In In Re: Lithium Ion Batteries Antitrust Litigation, Northern District of California Judge Yvonne Gonzalez Rogers ordered Panasonic Corp. to hand over documents used in a separate grand jury investigation that led Panasonic subsidiary Sanyo Electronics Co. Ltd. to plead guilty to antitrust charges and pay $10.7 million. The present case is a multidistrict price-fixing suit, where direct and indirect purchasers of lithium ion batteries sued manufacturers for allegedly conspiring to fix or raise prices. Besides the argument over the disclosure of the documents, the defendants argued that the entire case should be dismissed because the complaint lacked key details about the purchases at issue and defendants’ involvement in the alleged conspiracy. During the argument, the court pointed out that if a party was involved in the conspiracy for sales and it had repercussions down the line, that party would still be held responsible for the conspiracy. Although Judge Gonzalez Rogers did not issue a formal ruling on the motions to dismiss, she did say that the complaints will need to be revised and she hopes to issue a formal ruling within 30 days.
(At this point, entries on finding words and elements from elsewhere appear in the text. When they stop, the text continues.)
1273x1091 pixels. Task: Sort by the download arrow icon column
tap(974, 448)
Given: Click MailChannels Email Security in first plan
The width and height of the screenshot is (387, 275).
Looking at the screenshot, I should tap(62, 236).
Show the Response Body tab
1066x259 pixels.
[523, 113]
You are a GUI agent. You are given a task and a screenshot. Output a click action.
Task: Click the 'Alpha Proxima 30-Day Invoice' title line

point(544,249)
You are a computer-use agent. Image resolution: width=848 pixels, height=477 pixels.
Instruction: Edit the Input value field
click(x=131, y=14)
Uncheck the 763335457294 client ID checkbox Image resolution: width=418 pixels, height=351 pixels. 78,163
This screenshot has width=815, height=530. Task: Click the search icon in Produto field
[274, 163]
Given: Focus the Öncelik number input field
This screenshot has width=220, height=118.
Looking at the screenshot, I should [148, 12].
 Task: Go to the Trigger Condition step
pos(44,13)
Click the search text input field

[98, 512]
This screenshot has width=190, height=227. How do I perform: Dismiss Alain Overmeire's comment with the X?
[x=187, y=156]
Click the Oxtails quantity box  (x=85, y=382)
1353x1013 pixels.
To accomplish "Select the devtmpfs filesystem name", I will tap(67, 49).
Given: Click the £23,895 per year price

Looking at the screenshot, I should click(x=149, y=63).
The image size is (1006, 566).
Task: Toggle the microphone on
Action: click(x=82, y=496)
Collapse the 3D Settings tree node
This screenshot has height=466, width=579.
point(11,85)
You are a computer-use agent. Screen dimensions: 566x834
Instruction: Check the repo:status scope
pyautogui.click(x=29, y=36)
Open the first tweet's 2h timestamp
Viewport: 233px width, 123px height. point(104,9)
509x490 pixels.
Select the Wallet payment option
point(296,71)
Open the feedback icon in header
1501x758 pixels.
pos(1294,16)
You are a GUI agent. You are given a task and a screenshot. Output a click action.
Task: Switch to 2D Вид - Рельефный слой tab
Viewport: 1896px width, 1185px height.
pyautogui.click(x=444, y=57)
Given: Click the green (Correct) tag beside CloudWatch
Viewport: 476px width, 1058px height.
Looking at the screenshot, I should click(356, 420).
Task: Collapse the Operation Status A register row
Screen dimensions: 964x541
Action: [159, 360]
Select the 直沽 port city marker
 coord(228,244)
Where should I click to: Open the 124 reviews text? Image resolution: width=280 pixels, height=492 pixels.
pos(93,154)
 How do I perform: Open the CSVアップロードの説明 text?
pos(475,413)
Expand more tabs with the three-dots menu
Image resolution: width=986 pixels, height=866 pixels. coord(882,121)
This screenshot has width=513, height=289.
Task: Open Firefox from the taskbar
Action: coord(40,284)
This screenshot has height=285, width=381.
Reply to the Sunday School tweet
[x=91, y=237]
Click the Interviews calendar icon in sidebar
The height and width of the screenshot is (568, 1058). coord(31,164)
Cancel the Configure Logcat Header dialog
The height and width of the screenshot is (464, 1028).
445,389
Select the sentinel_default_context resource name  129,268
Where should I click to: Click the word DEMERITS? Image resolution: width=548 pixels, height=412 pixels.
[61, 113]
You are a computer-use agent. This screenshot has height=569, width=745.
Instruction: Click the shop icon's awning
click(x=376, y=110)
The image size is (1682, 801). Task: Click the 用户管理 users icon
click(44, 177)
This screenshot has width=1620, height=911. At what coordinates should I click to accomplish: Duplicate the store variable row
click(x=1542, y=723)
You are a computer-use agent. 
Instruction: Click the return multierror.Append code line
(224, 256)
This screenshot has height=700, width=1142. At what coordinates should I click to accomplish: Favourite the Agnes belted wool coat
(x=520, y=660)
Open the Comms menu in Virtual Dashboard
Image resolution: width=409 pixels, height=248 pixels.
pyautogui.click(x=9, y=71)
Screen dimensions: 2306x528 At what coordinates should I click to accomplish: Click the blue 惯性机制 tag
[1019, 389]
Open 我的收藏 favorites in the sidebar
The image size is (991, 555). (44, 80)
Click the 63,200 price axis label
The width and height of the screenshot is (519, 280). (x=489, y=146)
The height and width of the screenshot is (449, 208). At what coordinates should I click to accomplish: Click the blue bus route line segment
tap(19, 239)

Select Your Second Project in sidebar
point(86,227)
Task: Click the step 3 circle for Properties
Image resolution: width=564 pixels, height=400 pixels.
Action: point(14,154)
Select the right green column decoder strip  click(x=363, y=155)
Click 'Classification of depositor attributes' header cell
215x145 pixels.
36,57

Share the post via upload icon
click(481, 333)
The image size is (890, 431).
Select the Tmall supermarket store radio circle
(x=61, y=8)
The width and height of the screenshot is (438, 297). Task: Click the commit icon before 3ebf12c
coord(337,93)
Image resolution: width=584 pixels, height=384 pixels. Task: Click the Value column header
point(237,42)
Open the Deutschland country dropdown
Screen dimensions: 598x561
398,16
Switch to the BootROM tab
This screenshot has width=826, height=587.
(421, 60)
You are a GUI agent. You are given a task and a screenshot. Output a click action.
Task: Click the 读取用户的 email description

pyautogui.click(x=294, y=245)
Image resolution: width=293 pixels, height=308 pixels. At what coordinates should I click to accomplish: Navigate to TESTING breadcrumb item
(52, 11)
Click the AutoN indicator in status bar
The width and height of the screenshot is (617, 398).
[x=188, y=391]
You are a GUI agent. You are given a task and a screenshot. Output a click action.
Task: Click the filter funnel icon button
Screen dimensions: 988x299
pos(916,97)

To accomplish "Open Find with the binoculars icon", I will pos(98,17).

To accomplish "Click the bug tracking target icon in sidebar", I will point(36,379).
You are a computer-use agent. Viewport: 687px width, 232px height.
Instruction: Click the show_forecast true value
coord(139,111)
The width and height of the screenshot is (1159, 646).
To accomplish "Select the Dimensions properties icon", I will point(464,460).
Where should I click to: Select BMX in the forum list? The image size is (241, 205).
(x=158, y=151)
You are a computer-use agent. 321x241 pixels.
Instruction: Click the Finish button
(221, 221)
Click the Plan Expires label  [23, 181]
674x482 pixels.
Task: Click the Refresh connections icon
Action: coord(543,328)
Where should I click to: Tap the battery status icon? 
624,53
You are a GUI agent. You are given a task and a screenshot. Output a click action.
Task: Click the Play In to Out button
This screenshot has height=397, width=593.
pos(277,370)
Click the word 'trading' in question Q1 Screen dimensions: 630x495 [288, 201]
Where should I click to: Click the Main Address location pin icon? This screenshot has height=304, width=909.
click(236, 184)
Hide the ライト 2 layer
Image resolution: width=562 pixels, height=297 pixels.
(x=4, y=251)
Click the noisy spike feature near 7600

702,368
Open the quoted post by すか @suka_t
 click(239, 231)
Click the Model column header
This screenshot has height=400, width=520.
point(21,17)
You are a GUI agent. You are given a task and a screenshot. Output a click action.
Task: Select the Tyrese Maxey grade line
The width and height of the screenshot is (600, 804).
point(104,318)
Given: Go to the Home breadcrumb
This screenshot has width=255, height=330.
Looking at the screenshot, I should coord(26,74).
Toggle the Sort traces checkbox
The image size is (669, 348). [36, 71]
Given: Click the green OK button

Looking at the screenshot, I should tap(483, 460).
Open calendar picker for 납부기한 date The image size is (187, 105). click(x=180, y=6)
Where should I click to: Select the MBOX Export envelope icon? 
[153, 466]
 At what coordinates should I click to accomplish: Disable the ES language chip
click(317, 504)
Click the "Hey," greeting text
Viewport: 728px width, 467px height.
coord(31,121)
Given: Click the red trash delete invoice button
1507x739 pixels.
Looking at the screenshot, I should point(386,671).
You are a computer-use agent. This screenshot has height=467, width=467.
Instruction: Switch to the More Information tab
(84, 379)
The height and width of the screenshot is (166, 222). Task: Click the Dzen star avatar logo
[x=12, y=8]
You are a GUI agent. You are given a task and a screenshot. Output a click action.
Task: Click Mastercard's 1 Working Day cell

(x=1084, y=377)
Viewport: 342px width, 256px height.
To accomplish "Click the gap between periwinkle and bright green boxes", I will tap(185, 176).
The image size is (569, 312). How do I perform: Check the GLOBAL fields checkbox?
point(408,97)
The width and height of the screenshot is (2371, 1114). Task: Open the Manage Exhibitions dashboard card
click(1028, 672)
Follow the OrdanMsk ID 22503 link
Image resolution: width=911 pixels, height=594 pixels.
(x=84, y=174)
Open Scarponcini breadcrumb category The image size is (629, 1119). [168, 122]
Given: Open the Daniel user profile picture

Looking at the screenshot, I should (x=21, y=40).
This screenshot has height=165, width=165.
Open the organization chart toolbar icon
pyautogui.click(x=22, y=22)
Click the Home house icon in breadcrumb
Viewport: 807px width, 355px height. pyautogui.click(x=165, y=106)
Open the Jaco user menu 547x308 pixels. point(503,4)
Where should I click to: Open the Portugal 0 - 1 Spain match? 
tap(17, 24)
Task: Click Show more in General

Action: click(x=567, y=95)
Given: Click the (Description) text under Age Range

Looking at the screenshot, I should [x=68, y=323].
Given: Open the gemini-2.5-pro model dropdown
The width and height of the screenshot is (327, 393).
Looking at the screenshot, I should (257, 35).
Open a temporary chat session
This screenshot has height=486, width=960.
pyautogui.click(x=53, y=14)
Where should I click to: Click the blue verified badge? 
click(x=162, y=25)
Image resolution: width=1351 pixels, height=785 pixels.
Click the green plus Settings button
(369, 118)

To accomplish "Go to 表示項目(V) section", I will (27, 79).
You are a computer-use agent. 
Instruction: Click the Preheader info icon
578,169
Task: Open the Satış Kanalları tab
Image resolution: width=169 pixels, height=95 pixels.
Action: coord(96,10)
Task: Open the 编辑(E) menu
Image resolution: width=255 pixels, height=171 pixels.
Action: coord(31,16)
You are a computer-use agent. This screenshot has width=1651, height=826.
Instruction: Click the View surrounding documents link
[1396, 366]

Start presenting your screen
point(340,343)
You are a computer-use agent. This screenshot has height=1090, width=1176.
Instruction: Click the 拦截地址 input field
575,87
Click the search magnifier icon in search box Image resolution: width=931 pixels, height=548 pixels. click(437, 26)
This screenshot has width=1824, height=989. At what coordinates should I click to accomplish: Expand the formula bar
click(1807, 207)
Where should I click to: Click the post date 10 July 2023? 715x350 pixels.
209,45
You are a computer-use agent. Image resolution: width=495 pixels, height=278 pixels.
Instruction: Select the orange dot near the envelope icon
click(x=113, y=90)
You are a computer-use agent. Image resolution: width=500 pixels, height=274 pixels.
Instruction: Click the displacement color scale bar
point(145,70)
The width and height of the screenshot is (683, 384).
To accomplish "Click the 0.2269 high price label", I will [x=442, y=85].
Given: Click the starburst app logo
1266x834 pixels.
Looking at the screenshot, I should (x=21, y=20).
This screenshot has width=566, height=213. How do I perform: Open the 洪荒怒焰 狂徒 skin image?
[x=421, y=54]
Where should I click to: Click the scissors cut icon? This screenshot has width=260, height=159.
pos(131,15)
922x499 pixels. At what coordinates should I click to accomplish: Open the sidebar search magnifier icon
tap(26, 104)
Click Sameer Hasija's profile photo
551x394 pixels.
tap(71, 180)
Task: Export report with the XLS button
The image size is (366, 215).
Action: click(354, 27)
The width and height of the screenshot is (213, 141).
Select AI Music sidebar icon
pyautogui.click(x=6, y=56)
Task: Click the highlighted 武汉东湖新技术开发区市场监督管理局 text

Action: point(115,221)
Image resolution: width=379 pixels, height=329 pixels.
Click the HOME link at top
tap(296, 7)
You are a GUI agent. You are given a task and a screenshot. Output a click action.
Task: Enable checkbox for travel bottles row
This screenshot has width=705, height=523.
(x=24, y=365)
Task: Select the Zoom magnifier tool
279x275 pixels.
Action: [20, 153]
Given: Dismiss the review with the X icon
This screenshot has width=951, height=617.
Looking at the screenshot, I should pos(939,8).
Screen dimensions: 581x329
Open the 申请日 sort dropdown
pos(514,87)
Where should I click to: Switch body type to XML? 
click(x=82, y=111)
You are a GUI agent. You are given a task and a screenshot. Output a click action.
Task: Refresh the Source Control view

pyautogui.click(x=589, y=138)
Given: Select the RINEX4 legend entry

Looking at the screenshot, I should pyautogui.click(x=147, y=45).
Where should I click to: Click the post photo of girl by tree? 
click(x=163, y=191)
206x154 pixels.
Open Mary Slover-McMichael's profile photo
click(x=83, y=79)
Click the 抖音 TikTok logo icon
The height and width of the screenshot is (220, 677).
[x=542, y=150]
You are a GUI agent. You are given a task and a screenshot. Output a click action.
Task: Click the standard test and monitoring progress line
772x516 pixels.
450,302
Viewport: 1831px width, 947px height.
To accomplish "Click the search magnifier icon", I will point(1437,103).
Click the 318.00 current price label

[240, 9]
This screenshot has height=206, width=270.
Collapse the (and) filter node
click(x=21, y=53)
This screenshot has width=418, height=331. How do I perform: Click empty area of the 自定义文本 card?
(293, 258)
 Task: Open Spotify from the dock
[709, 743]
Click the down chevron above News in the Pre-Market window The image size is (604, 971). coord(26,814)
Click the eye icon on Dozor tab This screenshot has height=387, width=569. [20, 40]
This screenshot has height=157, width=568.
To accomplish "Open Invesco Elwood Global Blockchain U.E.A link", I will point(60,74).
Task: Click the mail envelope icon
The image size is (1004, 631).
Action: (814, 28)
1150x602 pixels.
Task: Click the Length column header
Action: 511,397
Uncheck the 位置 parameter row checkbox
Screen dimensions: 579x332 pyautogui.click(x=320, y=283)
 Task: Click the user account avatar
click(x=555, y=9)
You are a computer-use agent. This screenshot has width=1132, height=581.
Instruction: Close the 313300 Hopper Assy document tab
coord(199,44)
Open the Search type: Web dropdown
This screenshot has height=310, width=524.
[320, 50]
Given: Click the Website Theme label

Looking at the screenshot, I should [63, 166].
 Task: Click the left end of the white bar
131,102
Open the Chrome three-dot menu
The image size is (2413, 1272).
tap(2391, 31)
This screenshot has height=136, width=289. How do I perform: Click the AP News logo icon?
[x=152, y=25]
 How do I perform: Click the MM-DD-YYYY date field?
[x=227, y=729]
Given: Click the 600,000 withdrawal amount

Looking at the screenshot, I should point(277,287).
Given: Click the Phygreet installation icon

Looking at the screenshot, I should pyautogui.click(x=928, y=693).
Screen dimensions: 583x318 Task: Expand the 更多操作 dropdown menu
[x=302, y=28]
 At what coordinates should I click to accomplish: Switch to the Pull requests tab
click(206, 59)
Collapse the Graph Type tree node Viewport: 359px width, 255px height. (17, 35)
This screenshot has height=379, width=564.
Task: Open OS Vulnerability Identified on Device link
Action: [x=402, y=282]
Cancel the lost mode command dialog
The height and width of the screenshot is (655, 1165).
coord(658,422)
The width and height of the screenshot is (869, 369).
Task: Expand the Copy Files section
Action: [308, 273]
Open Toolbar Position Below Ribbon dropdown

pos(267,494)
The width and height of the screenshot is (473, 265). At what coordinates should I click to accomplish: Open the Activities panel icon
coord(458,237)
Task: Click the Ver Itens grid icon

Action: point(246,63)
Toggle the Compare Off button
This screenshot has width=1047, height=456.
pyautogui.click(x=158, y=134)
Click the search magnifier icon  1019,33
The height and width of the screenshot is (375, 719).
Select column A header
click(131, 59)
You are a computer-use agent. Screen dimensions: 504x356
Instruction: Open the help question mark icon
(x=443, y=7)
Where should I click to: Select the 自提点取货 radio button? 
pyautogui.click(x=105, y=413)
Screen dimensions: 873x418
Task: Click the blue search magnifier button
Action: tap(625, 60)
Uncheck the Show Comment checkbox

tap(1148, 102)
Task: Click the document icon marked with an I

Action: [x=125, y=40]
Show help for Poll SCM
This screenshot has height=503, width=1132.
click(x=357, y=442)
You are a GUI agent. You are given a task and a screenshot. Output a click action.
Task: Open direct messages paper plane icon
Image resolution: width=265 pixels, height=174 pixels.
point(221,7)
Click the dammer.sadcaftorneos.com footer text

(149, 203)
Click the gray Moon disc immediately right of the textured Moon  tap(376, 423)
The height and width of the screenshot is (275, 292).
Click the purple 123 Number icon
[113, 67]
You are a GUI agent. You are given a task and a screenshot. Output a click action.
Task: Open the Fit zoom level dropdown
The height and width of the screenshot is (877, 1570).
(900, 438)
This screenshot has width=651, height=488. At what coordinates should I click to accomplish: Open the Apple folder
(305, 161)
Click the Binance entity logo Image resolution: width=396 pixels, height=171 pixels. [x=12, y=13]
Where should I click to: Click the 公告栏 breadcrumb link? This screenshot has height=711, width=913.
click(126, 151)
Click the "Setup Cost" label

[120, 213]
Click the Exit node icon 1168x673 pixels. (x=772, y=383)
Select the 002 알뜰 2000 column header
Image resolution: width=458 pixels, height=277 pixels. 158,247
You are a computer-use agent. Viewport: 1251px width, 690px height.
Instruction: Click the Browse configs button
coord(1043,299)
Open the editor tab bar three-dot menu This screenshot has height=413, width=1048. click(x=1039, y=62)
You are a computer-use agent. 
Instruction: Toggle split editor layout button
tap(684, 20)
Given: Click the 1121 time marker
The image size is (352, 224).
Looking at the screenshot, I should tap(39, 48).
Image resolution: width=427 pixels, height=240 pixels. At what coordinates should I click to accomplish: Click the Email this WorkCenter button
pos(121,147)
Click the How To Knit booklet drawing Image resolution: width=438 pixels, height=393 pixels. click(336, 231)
In Carolyn Fjord et al. v. AMR Corp. et al., Southern District of New York Judge Loretta A. Preska affirmed a bankruptcy judge’s decision to allow a merger between American Airlines and U.S. Airways to move forward. In their suit, a group of customers claimed that the merger would drive prices up and service down and would make planes more crowded. An earlier ruling by the bankruptcy court shut down the customers’ bid to stop the merger, so the customers appealed to the District Court. Judge Preska rejected the customers’ appeal, saying she fully supported the bankruptcy judge’s decision to allow the merger to proceed. Last month, the U.S. Department of Justice approved the merger, as long as the combined airline agreed to hand over a number of departure gates and takeoff and landing slots at several key airports to low-cost carriers.